Sin embargo, uno de los elementos verdaderamente innovadores que debe reconocérsele a The Jesus and Mary Chain, más allá de sus legendarias y desenfrenadas actuaciones en vivo, consistió en que no sólo tomaron la privativa vanguardia aportada por la Velvet Underground o The Stooges, sino que incorporaron a esas decisivas influencias otros patrones musicales, menos “sucios”, de mayor sentido melódico y corte claramente pop, como los Beach Boys, T-Rex, o los también exquisitos girl groups de los sesenta (léase: The Ronettes, The Supremes, The Shangri-Las).

Su disco debut, luego del triunfante single “Upside Down”, terminaría por convertirse en un elepé fundamental, de los más importantes que el rock nos ha dado en la década del ochenta, porque del mismo modo que The Velvet Underground & Nico y White Light/White Heat, o los más contemporáneos Sister y Daydream Nation de Sonic Youth, su escucha se traduce en una verdadera e inusitada experiencia sónica.

“Just Like Honey” siempre ha sido mi canción preferida del álbum: por esa introducción de batería casi calcada de “Be My Baby” de The Ronettes, que remite directamente a Phil Spector y su wall of sound; por la suave y dulcísima melodía que nos trae a la mente imágenes gratas; y finalmente, por el exquisito acople vocal mixto, lindante con lo lisérgico, que repite diecisiete veces (sin cansar en lo más mínimo, sino todo lo contrario) el título del tema.

Pero la calma dura tan sólo tres minutos, porque con “The Living End” enseguida hace su aparición, por medio de la distorsión de las guitarras, la visceralidad en estado puro, expresada también en la duplicación del verso: I get ahead on my motorbike, I get ahead on my motorbike. I feel so quick in my leather boots, I feel so quick in my leather boots. My mood is black when my jacket’s on, my mood is black when my jacket’s on. And I’m in love with myself, and I’m in love with myself. El desequilibrio guitarrero se prolonga con los anárquicos ruidos que prodiga William Reid en “Taste in the Floor”, para después regular con “The Hardest Walk”, en el que se destaca la demarcación rítmica del gran baterista Bobby Gillespie.

La faceta netamente melódica (que enlazo con “Sunday Morning” de la Velvet, y que se hace presente, por ejemplo, también en la brevísima “Taste of Cindy”) reaparece tanto en “Cut Dead” (en ella, Jim regala una de sus interpretaciones vocales más apacibles y logradas, con los adorables “hey-hey-hey” concluyentes), como en esa espiral de compulsivo lirismo llamada “Some Candy Talking” (tres minutos y pico de excesiva delicadeza y dulzura pop, engarzados en una letra que puede servir de parámetro para apreciar el talento compositivo de los hermanos: I’m going down to the place tonight. The damp and hungry place tonight. Should all the stars shine in the sky. They couldn’t outshine your sparkling eyes. But it’s so hard to be the one. To touch and tease and to do it all for fun).

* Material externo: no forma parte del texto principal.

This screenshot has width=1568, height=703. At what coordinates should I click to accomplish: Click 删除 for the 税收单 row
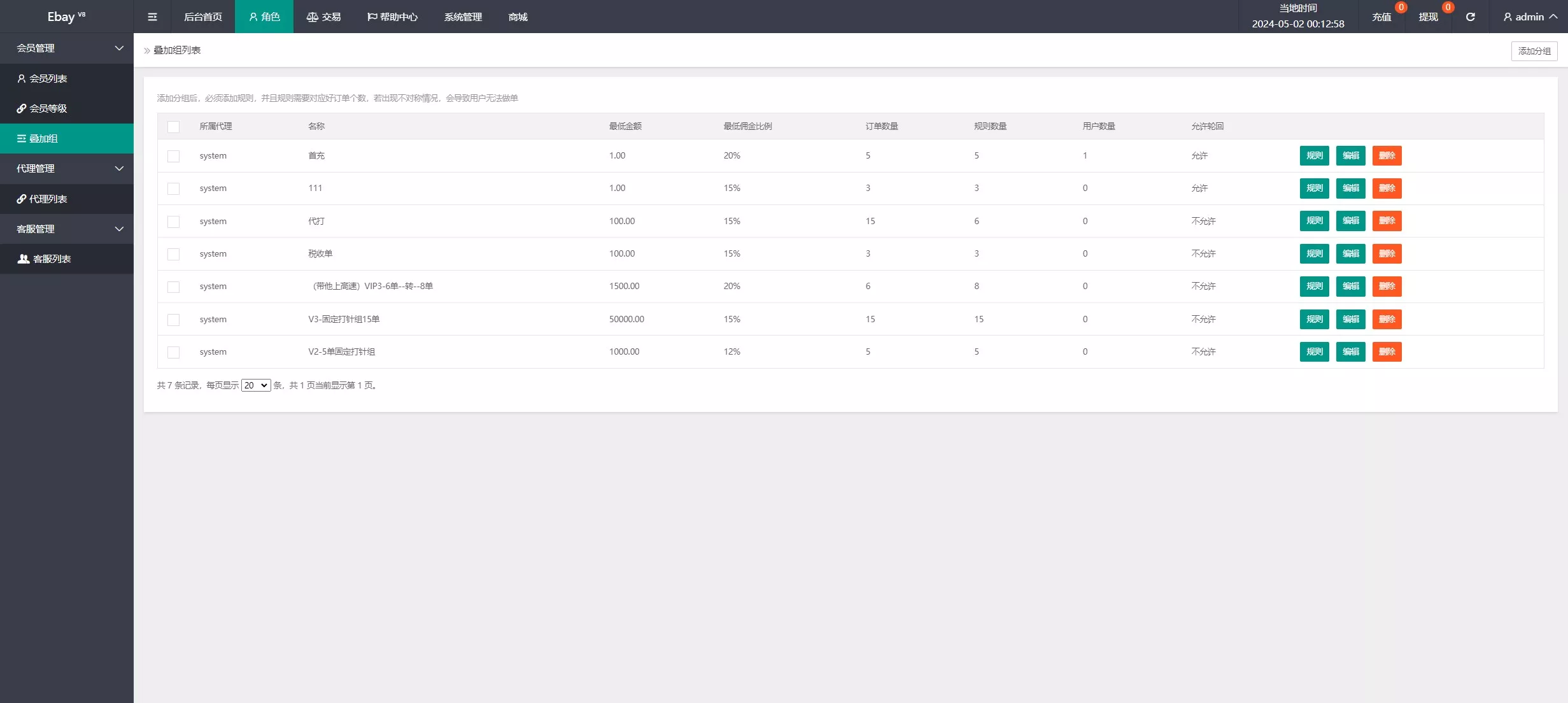[1387, 253]
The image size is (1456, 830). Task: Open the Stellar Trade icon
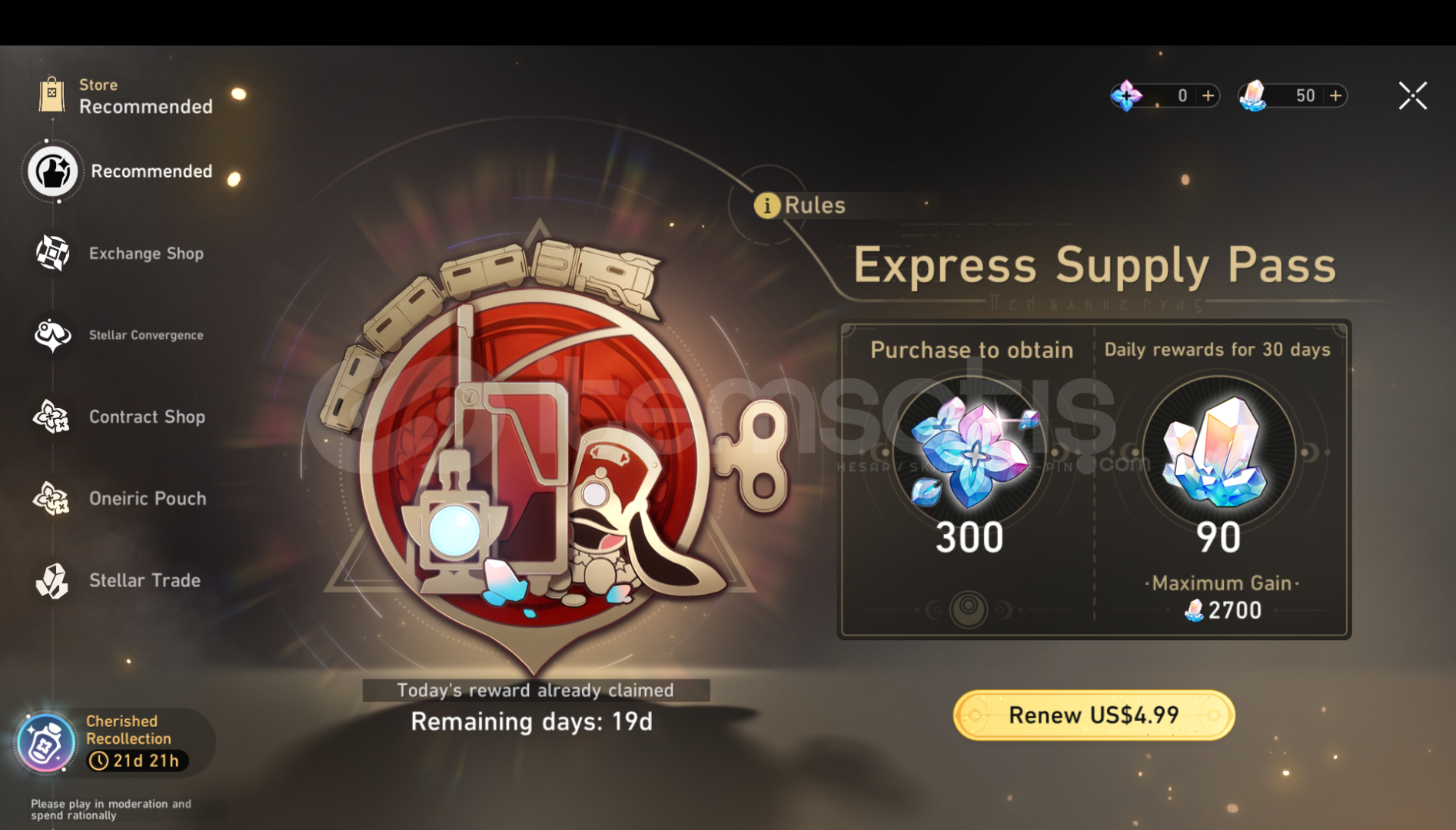pos(52,580)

De este modo llegamos al hit “Never understand”, cuyo sonido envolvente, su torbellino de feedback, y sus curiosos aullidos, lo transforman en uno de los máximos epítomes de la nueva generación que en los ochenta, afortunadamente, se apoderó de la herencia del rock alternativo y (en su momento) contracultural. Por último, eximiéndome de subrayar una auténtica maravilla como “You Trip Me Up”, quiero hacer hincapié en la afiladísima guitarra que nos devuelve “My Little Underground”.

En resumen, Psychocandy es simplemente eso: caos y violencia sónica amalgamada en extraña orgía con las más dulces odas veraniegas y californianas de Brian Wilson. Pasarlo por alto significaría soslayar uno de los álbumes claves para comprender el rock que sobrevino desde 1985 hasta nuestros días.

Sweetheart of the RodeoThe Byrds (1968) Para dimensionar la trascendencia histórica de una banda como The Byrds sólo basta repasar algunos nombres de músicos que la integraron: sirven de muestra, Roger McGuinn, David Crosby, Gene Clark, Chris Hillman y Gram Parsons. Estimo que junto a los Beach Boys conformaron el dúo de grupos estadounidenses más importantes de la gran década del rock (que, a mi entender, transcurre desde 1965 hasta 1975), una suerte de respuesta americana a la british invasion. The Byrds escribieron un capítulo clave en la evolución de la música popular de su país, pues fueron capaces de amalgamar dichos influjos ingleses (principalmente los Beatles) con el tradicional legado folk y country. En los Estados Unidos ninguna otra agrupación consiguió resultados tan memorables en el perfeccionamiento de tan eclécticas formas musicales. Conjuntamente, la excelencia y magnitud de sus trabajos fue entonces tan acentuada que se tejió una fructífera reciprocidad, especialmente con los Fab Four y Bob Dylan, en materia de influencias.

Pese a la notoria popularidad que ya ostentaba, el grupo había quedado diezmado en 1968, principalmente a causa del alejamiento de David Crosby (y sus armonías vocales a cuestas). El arribo de Gram Parsons alteró drásticamente los planes que Roger McGuinn tenía en mente. Como ha sido constante a lo largo de su trayectoria, Parsons se hizo cargo de tomar las riendas musicales, acaparando influencias, y de algún modo, tornando monopólico en el seno de la banda su inconmovible apego por la música country. El acabado resultado de tan crucial giro en el estilo de los Byrds fue su sexto álbum, primero que éste servidor tuvo ocasión de escuchar de la agrupación norteamericana, y a la postre, fundacional aportación al enlace entre el country de ayer y el naciente pero ya consolidado rock.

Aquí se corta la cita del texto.